Fitness function - something that allows a GA to tell which of a group of organisms is the most "fit". In the real world, the primary attributes of the fitness function are ability to survive (natural selection) and ability to attract mates (sexual selection).

Local optimum - an area of the search space where there are no small changes that can increase the corresponding organisms' fitness. If you think of fitness as corresponding to height on a graph, the local optima are the peaks of the resulting mountain range.

4 comments:

Exile from GROGGS said...

Part of the issue here is: what is the size of all these targets? There are certainly lots of them. The implication of what Dembski writes is that however many there are, the density is still too low (less than 1 part in 10^150) or similar for natural selection to find them. Your argument is that it is certainly reachably high. But nobody seems prepared to attach some real numbers to this. That's what I'm trying to kick around on my blog.

Exile from GROGGS said...

PS Congrats on the job.

Anonymous said...

Check out the
War of the Weasels, an article with links to a summer series of posts initiated with a Panda's Thumb thread titled Target? TARGET? We don’t need no stinkin’ Target!

Cheers, Dave Thomas

Lifewish said...

Part of the issue here is: what is the size of all these targets?
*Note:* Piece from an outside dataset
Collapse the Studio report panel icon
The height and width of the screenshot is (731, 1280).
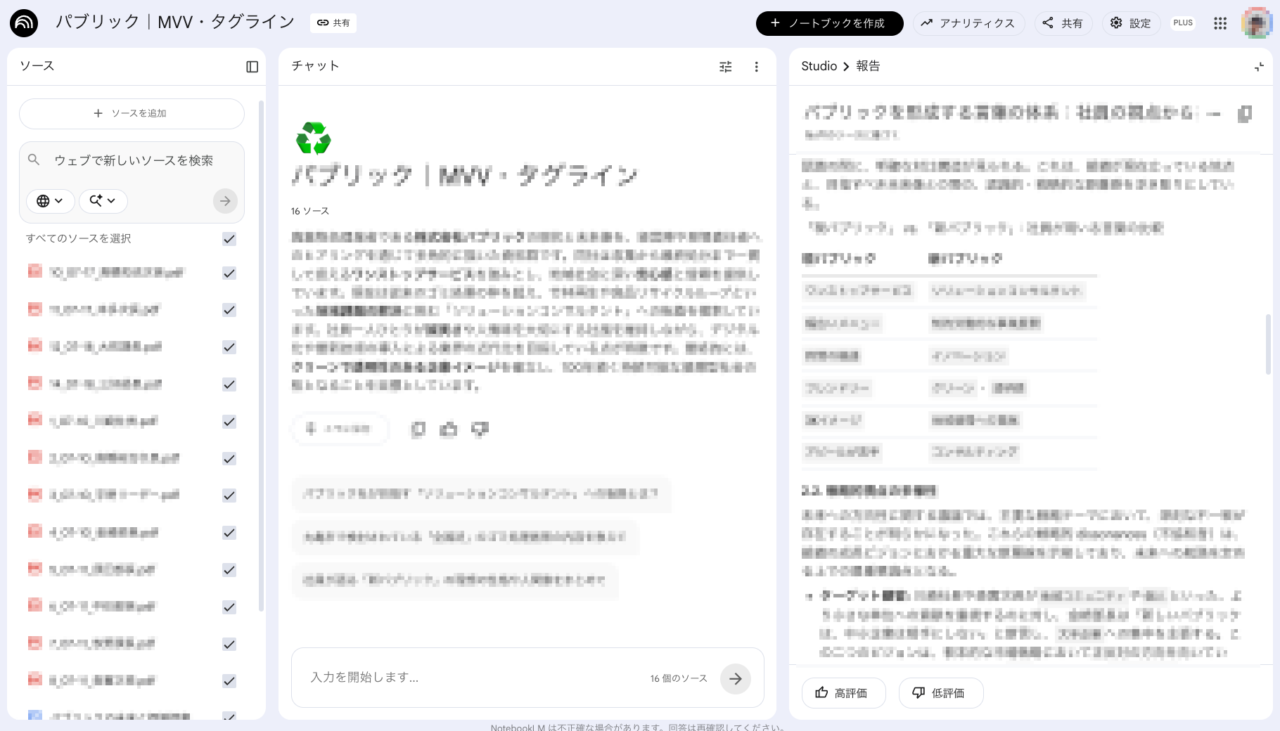[x=1259, y=66]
Actually, that's not really an issue. Even Dembski doesn't dispute that natural processes like evolution can hit really small targets in a reasonable length of time (iirc, he's referred to evolution as a "probability amplifier" - if you like I'll see if I can find the quote). As best I can understand, his main concern is whether that counts as a disproof of CSI or whether it's in some sense cheating.

For an example, I draw your attention to the posts that Dave mentioned (I was just searching through PT to find them when I noticed he'd already listed them!). The genetic algorithm succeeded in finding a solution to a Steiner problem that was incomparably better than anything that random searching could produce.*

The response from Uncommon Descent, as best I can recall, was that it was cheating to present the algorithm with the problem it was supposed to be solving. This is precisely the concern that my post is intended to address - if that is cheating then so are Dembski's calculations.

PS Congrats on the job.

Thanks :)

* Amusingly, one of the evolved solutions (the true Steiner network) was also better than the solutions that Salvador Cordova came up with. However, I can hereby divulge that my name is on the list of people who found that correct solution. Yup, I'm a geek.